Task description:
A word-for-word copy is required of the line containing "You are a GUI" and of each line after it in the material below, through the last one.

Data for this exercise:
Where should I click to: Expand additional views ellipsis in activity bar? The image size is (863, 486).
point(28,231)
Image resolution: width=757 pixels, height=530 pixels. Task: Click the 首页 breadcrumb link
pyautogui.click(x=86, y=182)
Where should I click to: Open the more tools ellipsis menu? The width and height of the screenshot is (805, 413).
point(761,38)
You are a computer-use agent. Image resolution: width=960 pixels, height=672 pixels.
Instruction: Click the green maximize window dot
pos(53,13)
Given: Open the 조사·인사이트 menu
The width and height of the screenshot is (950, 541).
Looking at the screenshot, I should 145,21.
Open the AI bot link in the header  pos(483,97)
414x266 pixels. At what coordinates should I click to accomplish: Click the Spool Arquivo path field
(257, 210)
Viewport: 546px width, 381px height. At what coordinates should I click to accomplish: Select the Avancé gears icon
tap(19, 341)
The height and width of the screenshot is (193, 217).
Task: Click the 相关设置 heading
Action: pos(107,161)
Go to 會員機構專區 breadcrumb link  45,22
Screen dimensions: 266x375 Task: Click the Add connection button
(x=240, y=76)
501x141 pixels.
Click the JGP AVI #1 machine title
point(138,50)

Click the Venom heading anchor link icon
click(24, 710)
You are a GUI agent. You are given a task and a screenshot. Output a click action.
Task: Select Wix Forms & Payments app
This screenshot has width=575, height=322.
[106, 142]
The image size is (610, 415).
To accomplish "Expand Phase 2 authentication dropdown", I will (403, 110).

Result of the task:
You are a GUI agent. You are given a task and a screenshot. Output a click action.
Task: Select Wix Forms & Payments app
This screenshot has width=575, height=322.
[106, 142]
The image size is (610, 415).
To accomplish "Expand Phase 2 authentication dropdown", I will (403, 110).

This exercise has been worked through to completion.